■ Provided data ■
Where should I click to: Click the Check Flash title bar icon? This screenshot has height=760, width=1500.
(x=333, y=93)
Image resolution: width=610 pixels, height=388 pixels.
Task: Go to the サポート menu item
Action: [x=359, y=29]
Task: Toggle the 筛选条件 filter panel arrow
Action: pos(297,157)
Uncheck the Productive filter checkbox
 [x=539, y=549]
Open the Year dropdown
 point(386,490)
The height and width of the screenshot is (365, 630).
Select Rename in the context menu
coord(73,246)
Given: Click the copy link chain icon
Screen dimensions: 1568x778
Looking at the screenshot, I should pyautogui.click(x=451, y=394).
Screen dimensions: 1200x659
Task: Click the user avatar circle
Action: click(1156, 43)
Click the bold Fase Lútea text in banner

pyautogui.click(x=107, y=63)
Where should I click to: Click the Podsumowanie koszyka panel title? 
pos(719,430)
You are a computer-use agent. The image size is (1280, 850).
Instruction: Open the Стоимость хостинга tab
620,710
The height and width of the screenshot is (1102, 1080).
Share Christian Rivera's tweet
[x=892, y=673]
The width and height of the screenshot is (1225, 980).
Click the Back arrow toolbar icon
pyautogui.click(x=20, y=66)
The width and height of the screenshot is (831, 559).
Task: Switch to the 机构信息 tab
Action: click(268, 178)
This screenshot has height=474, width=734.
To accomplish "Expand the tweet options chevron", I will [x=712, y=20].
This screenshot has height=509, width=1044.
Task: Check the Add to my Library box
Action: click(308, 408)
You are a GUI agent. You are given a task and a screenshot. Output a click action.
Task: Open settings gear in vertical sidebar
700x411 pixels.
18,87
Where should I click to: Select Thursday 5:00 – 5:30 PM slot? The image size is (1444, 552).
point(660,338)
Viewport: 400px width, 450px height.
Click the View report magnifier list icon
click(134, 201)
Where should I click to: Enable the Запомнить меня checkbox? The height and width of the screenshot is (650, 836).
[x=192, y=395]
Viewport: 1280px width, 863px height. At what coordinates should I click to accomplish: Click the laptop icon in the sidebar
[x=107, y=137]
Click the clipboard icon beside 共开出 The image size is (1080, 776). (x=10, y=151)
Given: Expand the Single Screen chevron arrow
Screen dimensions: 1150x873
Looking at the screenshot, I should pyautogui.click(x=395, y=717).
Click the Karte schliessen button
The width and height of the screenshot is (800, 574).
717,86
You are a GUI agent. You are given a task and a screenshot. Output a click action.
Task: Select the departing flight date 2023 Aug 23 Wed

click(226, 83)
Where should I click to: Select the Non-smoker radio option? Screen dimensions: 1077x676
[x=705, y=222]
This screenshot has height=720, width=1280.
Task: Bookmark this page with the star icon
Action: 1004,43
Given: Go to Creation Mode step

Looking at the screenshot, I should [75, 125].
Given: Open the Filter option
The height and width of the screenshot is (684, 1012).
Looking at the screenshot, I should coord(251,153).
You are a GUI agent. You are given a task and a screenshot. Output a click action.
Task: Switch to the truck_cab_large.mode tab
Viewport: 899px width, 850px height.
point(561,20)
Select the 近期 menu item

■ Exercise ■
From the entries above, extract only the lines running from the one containing "You are a computer-use" through the one containing "Viewport: 400px width, 450px height.", inclusive.

■ Task result ■
You are a computer-use agent. The image size is (1280, 850).
Instruction: Open the Стоимость хостинга tab
620,710
The height and width of the screenshot is (1102, 1080).
Share Christian Rivera's tweet
[x=892, y=673]
The width and height of the screenshot is (1225, 980).
Click the Back arrow toolbar icon
pyautogui.click(x=20, y=66)
The width and height of the screenshot is (831, 559).
Task: Switch to the 机构信息 tab
Action: click(268, 178)
This screenshot has height=474, width=734.
To accomplish "Expand the tweet options chevron", I will [x=712, y=20].
This screenshot has height=509, width=1044.
Task: Check the Add to my Library box
Action: click(308, 408)
You are a GUI agent. You are given a task and a screenshot. Output a click action.
Task: Open settings gear in vertical sidebar
700x411 pixels.
18,87
Where should I click to: Select Thursday 5:00 – 5:30 PM slot? The image size is (1444, 552).
point(660,338)
Viewport: 400px width, 450px height.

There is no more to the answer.